I have something happening in my body that needs investigated. I have made an appointment, but it is annoying and leaves me with a certain amount of apprehension and uncertainty. Part of me wants to stop and take time out while I get it sorted, but that is unnecessary.  It is an annoying distraction. At such times I learn to admire those who live day in and day out with difficult health issues that are not going to get better. So often they face such situations with courage and positivity. I need to learn from them.

Monday, July 2, 2012

Enjoyable, comforted but envious...

I have had a day off when a few of our plans didn't happen. A trip to the hardware store proved a waste of time. What we wanted to buy would not fit in the car. A trip to a science festival program likewise proved wasted - there was no room in the hall for us. A plan I had dreamed up to make little gifts for a luncheon later in the week did not work out. I had a lazy but frustrating day. Tonight I blobbed out in front of idiot TV for a while then went on You Tube and listened to various speakers. Marcus Borg, John Dominic Crossan,  Philip Gulley, Philip Yancy, Krista Tippet and Barbara Brown Taylor have all informed and entertained me tonight.
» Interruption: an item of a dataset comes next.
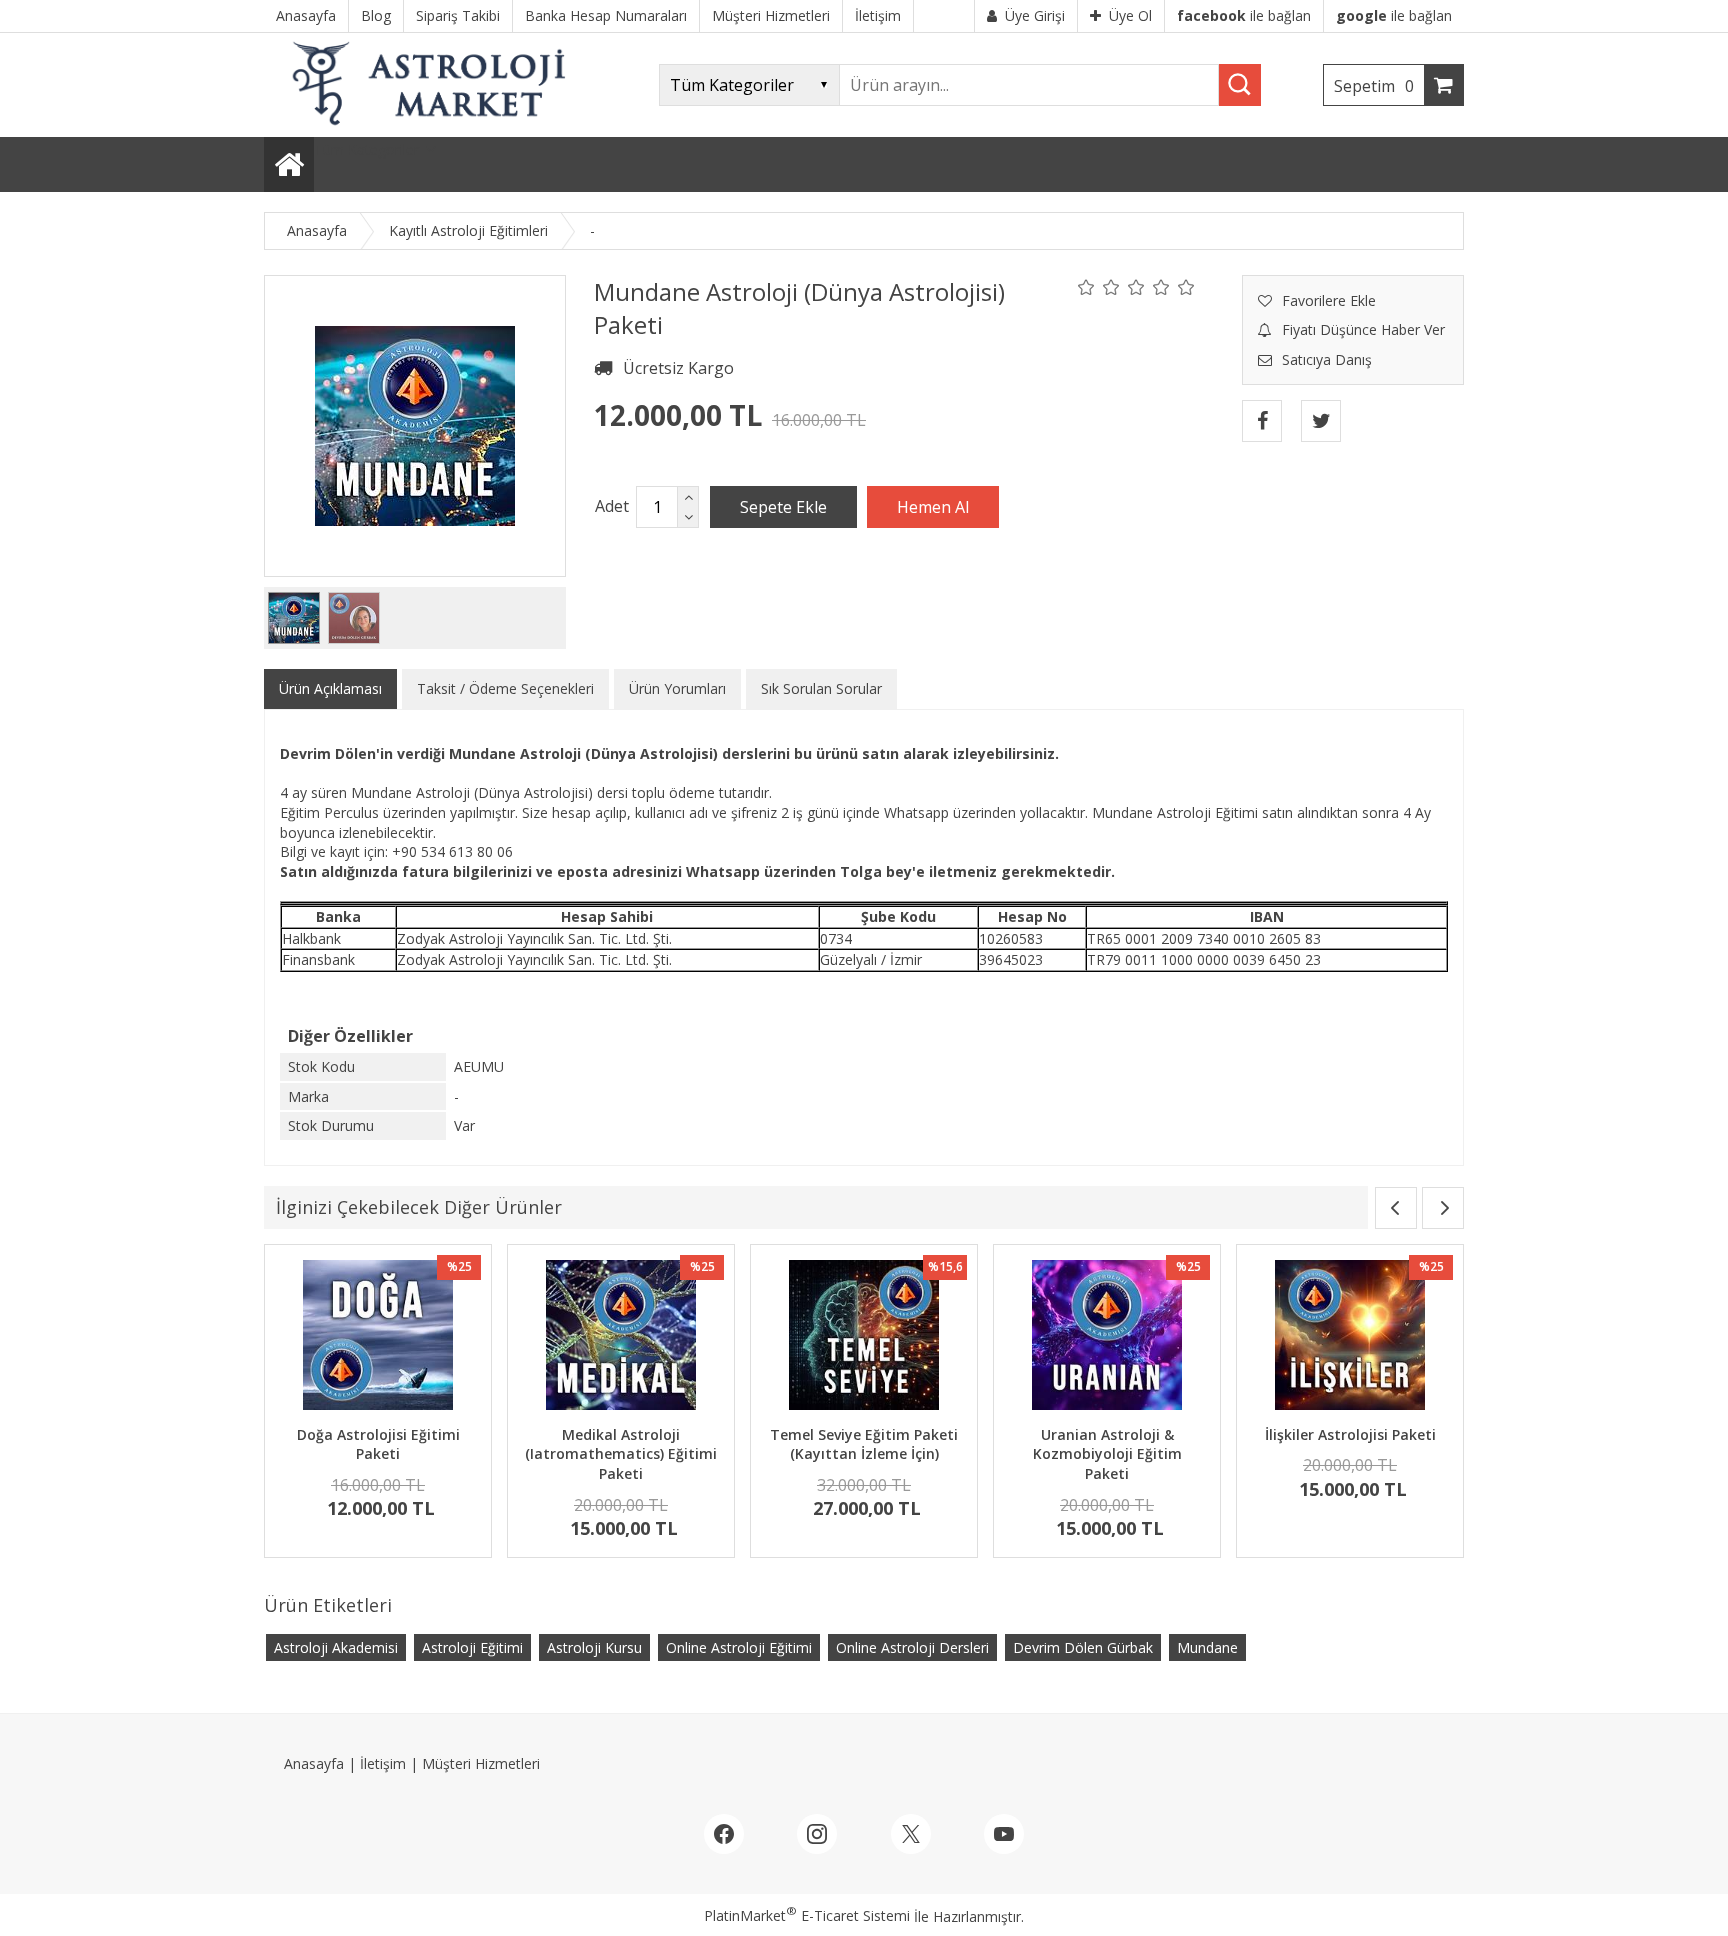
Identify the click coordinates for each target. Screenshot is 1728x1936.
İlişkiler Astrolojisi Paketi (1350, 1434)
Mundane (1207, 1647)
I have enjoyed myself.
Less lonely
I get so much mail and religious stuff thrown at me from the religious right that I begin to feel lonely. Am I the only one asking the questions I ask? Am I the only one thinking the thoughts and rethinking the faith? Am I an out and out heretic, really out in left field?  Tonight I have enjoyed listening to people asking the same sort of questions, rethinking the traditional perspectives, but who are still alive "spiritually". It has been good not to feel so alone.
One aspect not emphasised enough ...
It is great to listen to these type of thinkers and to read them. I find though that I feel they often miss out on an important emphasis of who Jesus is and what a "Jesus spirituality" should look like. I love their theological reflections, and it is important to think out the faith. But for me I would want to add that a servant lifestyle is an important expression of the faith, an important experience of the faith and an important part of the theological journey. Progressive Christianity which leaves out active compassion does not know "Jesus" no matter how good its intellectual thinking, or modern its liturgical expression. I love listening to and reading Progressive Christian thinkers, but often get the feeling I want to add this dimension to what they say. So many of my experiences of and insights into the "sacred" have come through a servant lifestyle.
But jealous... 
I listen to these speakers and get jealous. I have the same questions, the same sort of thinking and am on a similar journey - but in my attempts to communicate or articulate it even to myself, I am a babbling simpleton compared to these articulate and skilled thinkers and speakers. I want to scream at God, "Would it have spoiled some vast eternal plan if you had given me a little bit more intelligence and skill!" I get so frustrated with my skill levels when I see such clever intellects.
Oh well you play with the hand you have been dealt as best you are able - but a few more Kings, Queens and Aces would help.